I consigli “di carta” apparsi nella nostra newsletter TURING vs ASIMOV nei primi mesi del 2023. Per trascorrere mattini, pomeriggi e notti interessanti nell’afosa e turbolenta estate 2023, tra fantascienza, futurologia, tecnologia, intelligenza artificiale, fisica e fantapolitica.
È lecito chiedersi quante persone abbiano veramente letto Frankenstein di Mary Shelley. Ne consigliamo la lettura sia per (ri)apprezzarne il fascino, sia perché si può cogliere un interessante parallelo tra la fiction della Shelley (indotta anche dagli esperimenti di Luigi Galvani) e la (sovrabbondante?) fiction attuale alimentata dal moderno galvanismo dell’AI conversazionale.
In questo contesto è particolarmente interessante la parte del racconto che spiega come la temibile creatura apprenda il linguaggio umano.
Solitamente si dice che un libro è bello ma non è per tutti. Questa affermazione ha diverse sfumature di verità. Nel caso del libro “An Interpretive Introduction to Quantum Field Theory” (1994) di Paul Teller, l’affermazione è particolarmente azzeccata e da prendere seriamente.
Il libro è uno dei più belli sul tema della teoria quantistica dei campi perché lo affronta dal punto di vista filosofico e guarda in faccia i punti critici della teoria, sia dal punto di vista matematico sia dal punto di vista fisico.

**Compito da svolgere**
Riprendi il brano sui consigli di lettura della newsletter e continualo a partire dall'ultima frase riportata.

**Estratto dei dati**

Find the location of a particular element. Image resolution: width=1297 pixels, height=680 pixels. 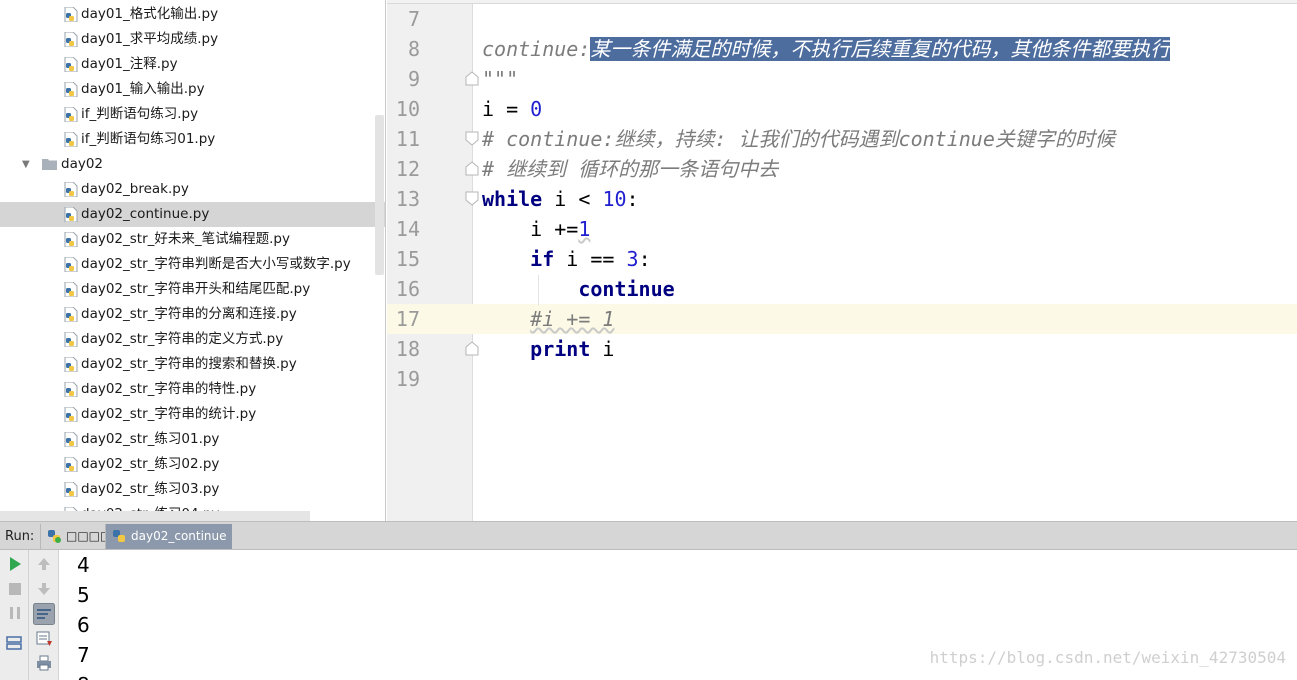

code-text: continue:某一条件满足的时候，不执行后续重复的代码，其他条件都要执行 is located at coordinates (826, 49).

**Risposta all'esercizio**
Il libro è strettamente consigliato, ma limitato, a chi ha una conoscenza dei fondamenti della meccanica quantistica anche dal punto di vista matematico. È un vero peccato che ci sia questo requisito per la lettura perché l’autore stesso tenta di rivolgersi a una platea il più possibile ampia.
“Illuminismo magico” è un piccolo libro di Giorgio Galli pubblicato nel 2018. Si tratta di una riflessione attorno al problema di riconciliare il postmoderno con tutto ciò che è stato condannato come futile dalla secolarizzazione.
Come molti libri di Galli, il testo è interessante, non sempre condivisibile e con una buona dose di citazioni e autocitazioni. È difficile pensare a una soluzione all’impasse della modernità, ma può essere utile includere anche questo libro nella ricerca.
“Le venti giornate di Torino” è una piccola storia che si può forse definire di fantascienza non tech sabauda.
Il libro, scritto da Giorgio De Maria e pubblicato nel 1977, ha avuto una curiosa seconda vita grazie a una traduzione in inglese del 2017.
C’è chi lo ha affiancato a Borges e chi dice che la “biblioteca”, importante e futile elemento del racconto, si possa vedere come precognizione dei social network.
Angosciante ma sempre misurato, riesce ad essere universale (con i dovuti limiti) seppur aderente all’anima torinese.
Il futuro raccontato dai libri di fantascienza del passato è spesso caratterizzato da cataclismi o dal declino sociale/culturale.
Tra i topoi ricorrenti è importante quello della denatalità. Se si legge “Occidenti e Modernità: Vedere un mondo nuovo” di Andrea Graziosi, ci si accorge che il futuro fantascientifico è già presente e, forse, l’Occidente è già passato.
Se si è in vena di un una visione malinconica e crepuscolare dell’Occidente, dettata da uno studio razionale e storico, questo è un libro adatto.
Ci si può chiedere perché nel secolo scorso molte tecnologie (ad esempio quelle spaziali) abbiano visto un percorso bilanciato tra i due blocchi, mentre internet sia visto come un fenomeno a trazione occidentale.
Il percorso di un internet russo è studiato e presentato da Benjamin Peters nel libro “How Not to Network a Nation: The Uneasy History of the Soviet Internet”.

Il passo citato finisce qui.